Compared with the result in Figs. 1 and 2, we find ours is better:

  1. 1.

    Among the two trees, the tree in Fig. 1 is the most consistent with the trees constructed by Ford [7], which is the most classical result in the publicized existing trees. This verifies the validity of our method. From Fig. 1 we can observe that all the proteins that belong to transferrin (TF) proteins and lactoferrin (LF) proteins have been separated well and grouped into respective taxonomic classes accurately.

  2. 2.

    In Fig. 1, the Human TF, Rabbit TF, Rat TF and Cow TF are clustered into the same branch while in Fig. 2, the Rat TF, Cow TF are separated from Human TF and Rabbit TF, this contradicts the classical result.

  3. 3.

    The transferrin (TF) proteins and lactoferrin (LF) proteins are clustered into their corresponding branches in Fig. 1, while they are mixed together in Fig. 2 and they are far with each other. This contradicts the traditional opinion.

  4. 4.

    In respect to the transferrin Possum, our result in Fig. 1 is better than Fig. 2 in general. That shows our result is more close to classical results.

Summing up, our method has significant advantage, compared with the method of Dai et al. [4].

3.2 Phylogenetic Analysis of Spike Proteins

In order to further verify the validity of our method, in the second experiment, we turn to make phylogenetic analysis of protein sequences of coronaviruses has been studied by different methods, such as multiple sequence alignments, graphical representation, and word frequency [13, 24, 26, 48, 52]. Here the phylogenetic tree for 26 spike protein sequences in Table 2 from coronavirus is constructed by our method, which is presented in Fig. 3. The proteomic sequence is a concatenation of all the known amino acid sequences for an organism, also with delimiters. All the sequences have been obtained from the NCBI genome database in FASTA format.

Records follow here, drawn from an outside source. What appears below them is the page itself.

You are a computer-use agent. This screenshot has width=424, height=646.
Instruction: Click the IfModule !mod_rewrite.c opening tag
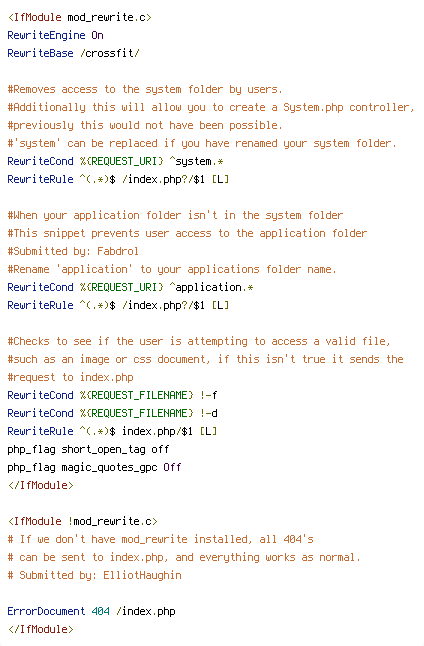tap(82, 522)
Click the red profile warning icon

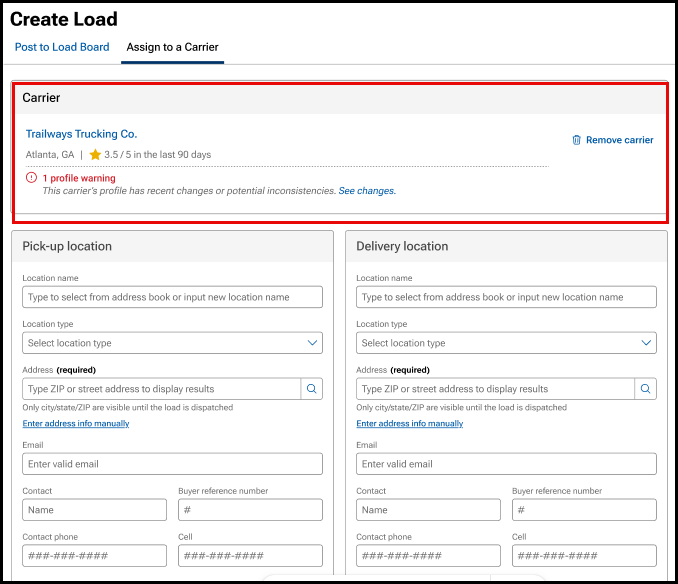coord(31,178)
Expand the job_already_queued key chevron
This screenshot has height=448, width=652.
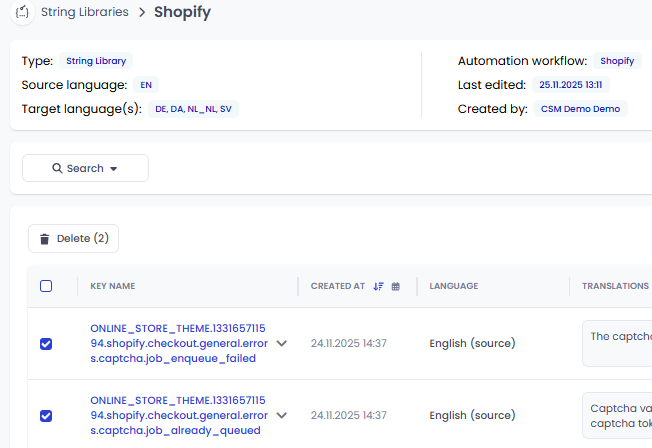click(x=282, y=415)
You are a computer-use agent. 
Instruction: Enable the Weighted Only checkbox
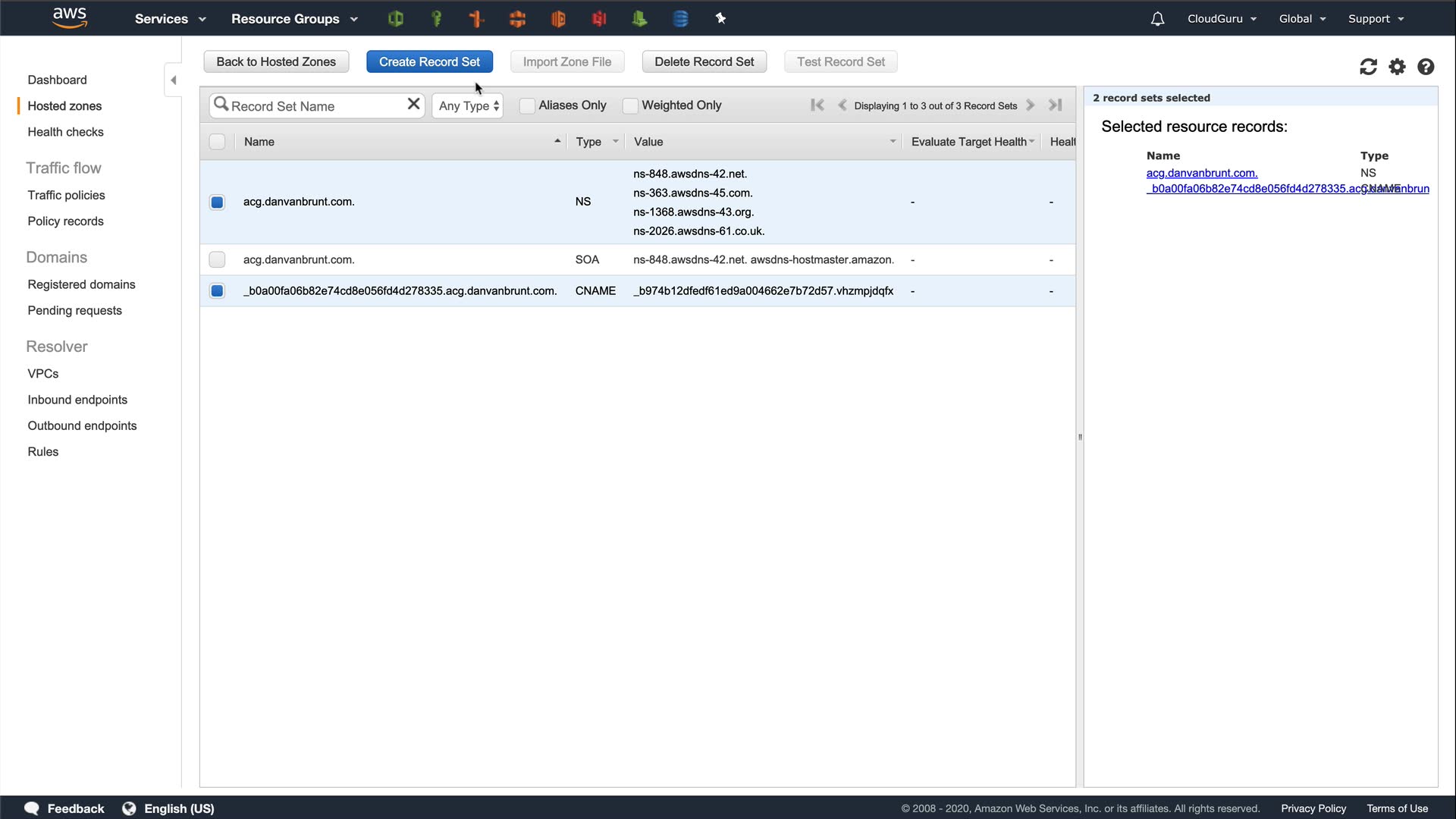pos(629,105)
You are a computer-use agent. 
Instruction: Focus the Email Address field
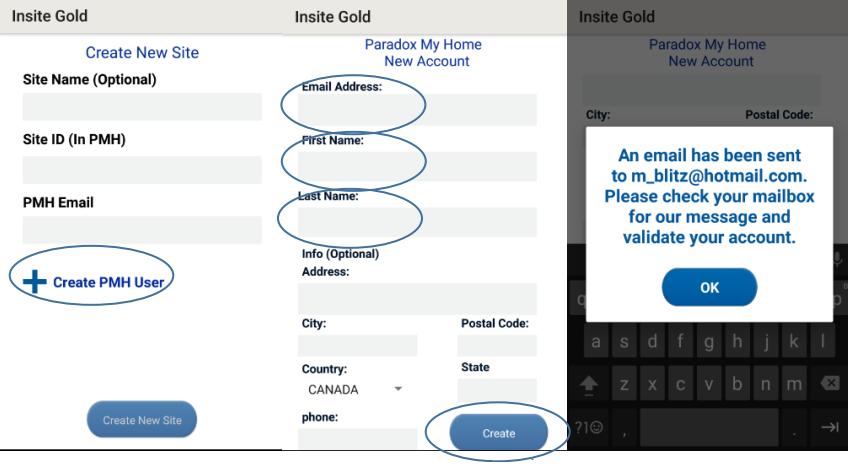tap(417, 110)
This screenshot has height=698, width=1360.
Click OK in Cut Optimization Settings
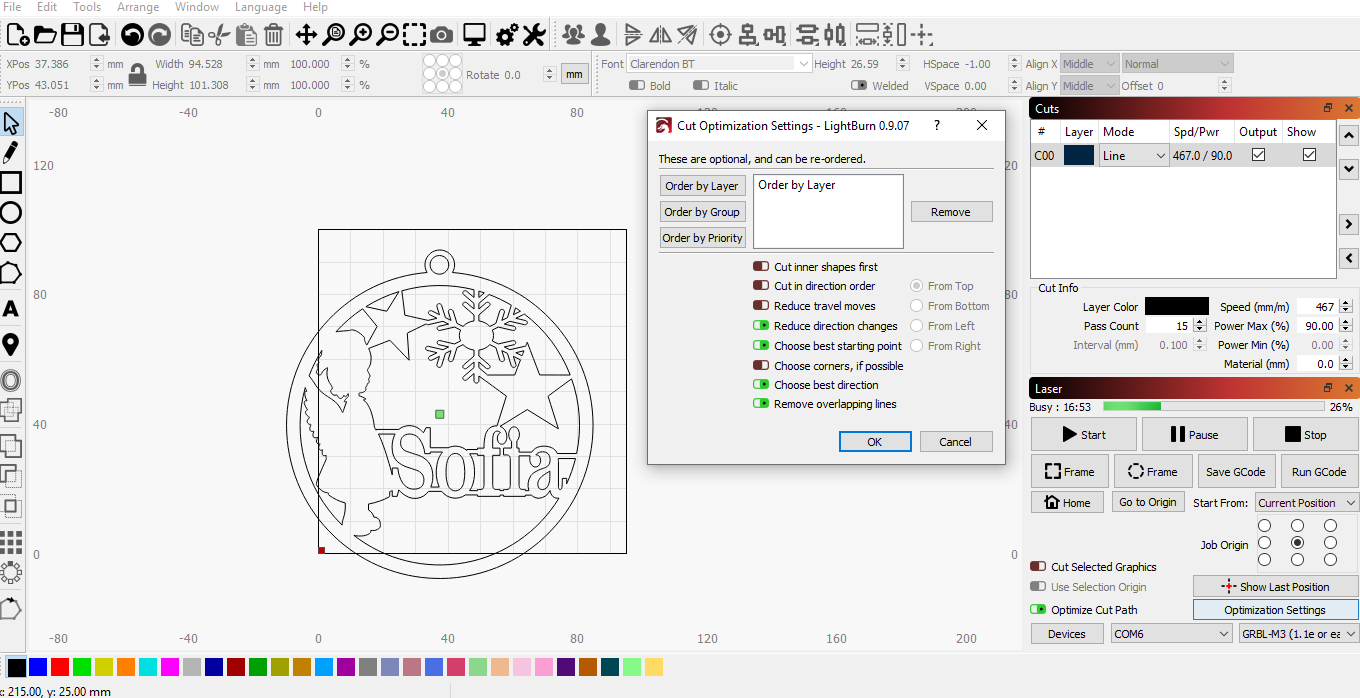coord(874,442)
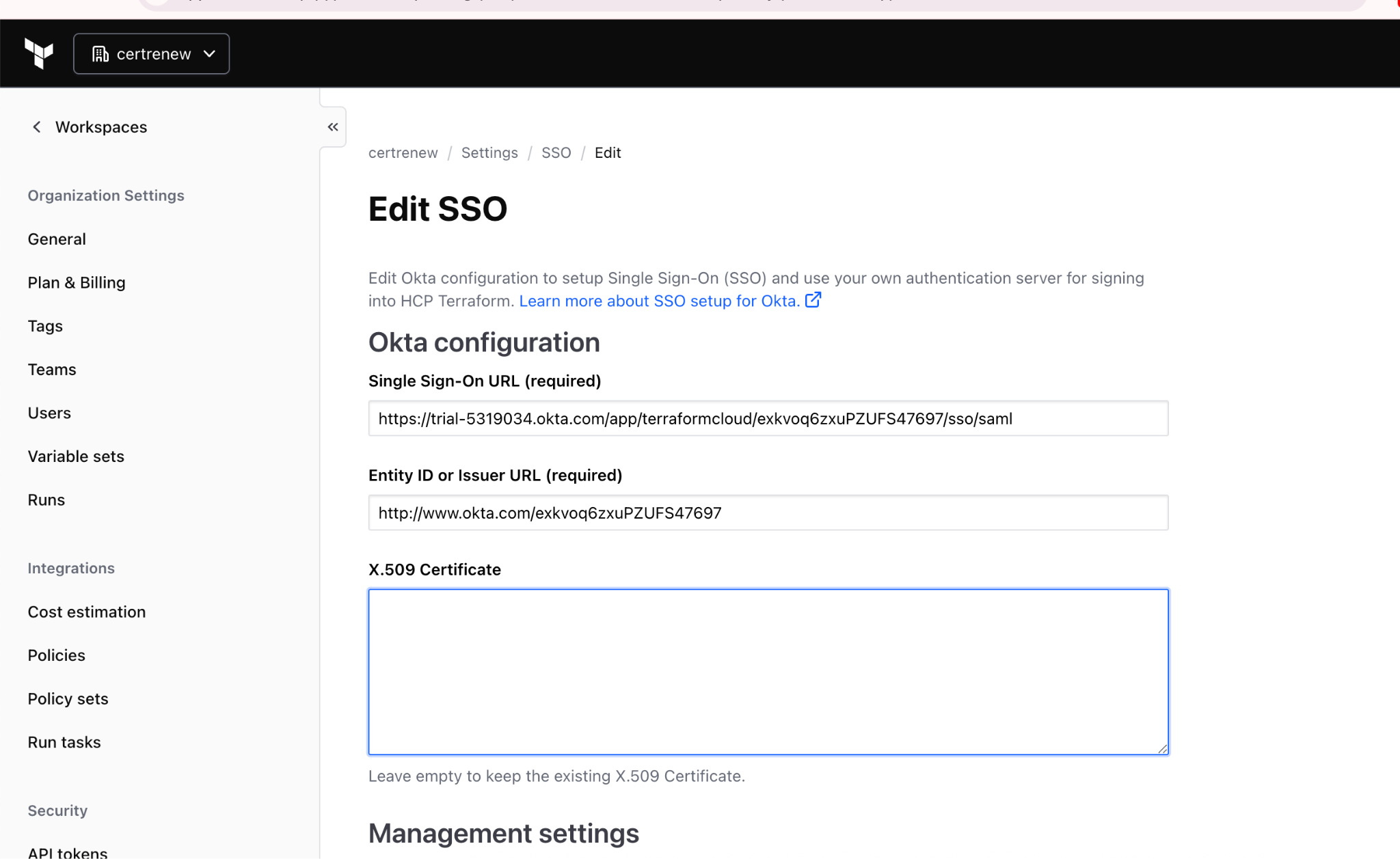Screen dimensions: 1400x859
Task: Open Learn more about SSO setup link
Action: 659,301
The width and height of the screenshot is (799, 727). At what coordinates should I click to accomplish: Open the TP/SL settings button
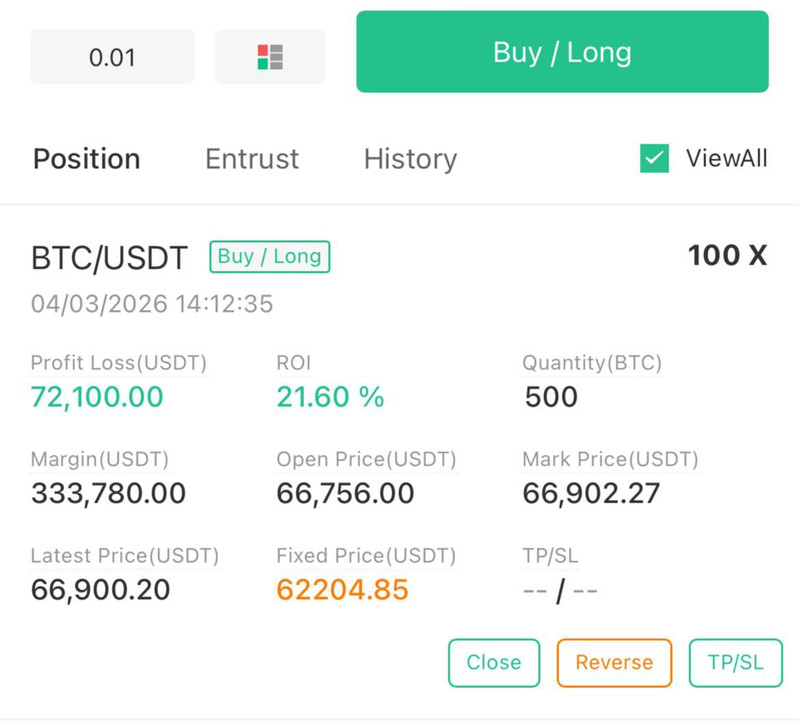click(x=735, y=663)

Table 2 Coronavirus spike proteins sequences, sources, and accession numbers
Fig. 3
figure 3

The phylogenetic tree for 26 spike proteins is constructed based on our method HCS(AB). The proteomic sequence is a concatenation of all the known amino acid sequences for an organism, also with delimiters. Our phylogenetic tree can be obtained at any ionic strength, temperature, time

From Fig. 3, we can see that the phylogenetic tree constructed by our method is more consistent with the known fact of evolution [52]:

  1. 1.

    As can be seen from Fig. 3, SARS-CoVs appear to cluster together and form a new separate branch, which are not closely related to any groups.

  2. 2.

    In respect to HCoV-OC43 , our result in Fig. 3 is same to the result of Yang et al. [52]. That shows our result is more closed to classical results.

4 Conclusion

With fast development of worldwide genome sequencing project, more and more biological sequences have become available. However, traditional sequence alignment tools and regular evolutionary models are impossible to deal with large-scale protein sequence. Alignment-free method is therefore of great value as it reduces the technical constraints of alignment.

In the present study, we propose a novel alignment-free method, the harmonic common substring measure, for phylogenetic reconstruction based on protein sequences. As it is well known that the more similar two sequences are, the greater the number of the factors shared by the two sequences. So the main advantage is that this algorithm can extract more information hidden in common subsequences. Our examples have indicated that our method is at least as good, and usually better, than some of existing alignment-free methods, both in terms of reconstruction accuracy and of computational efficiency.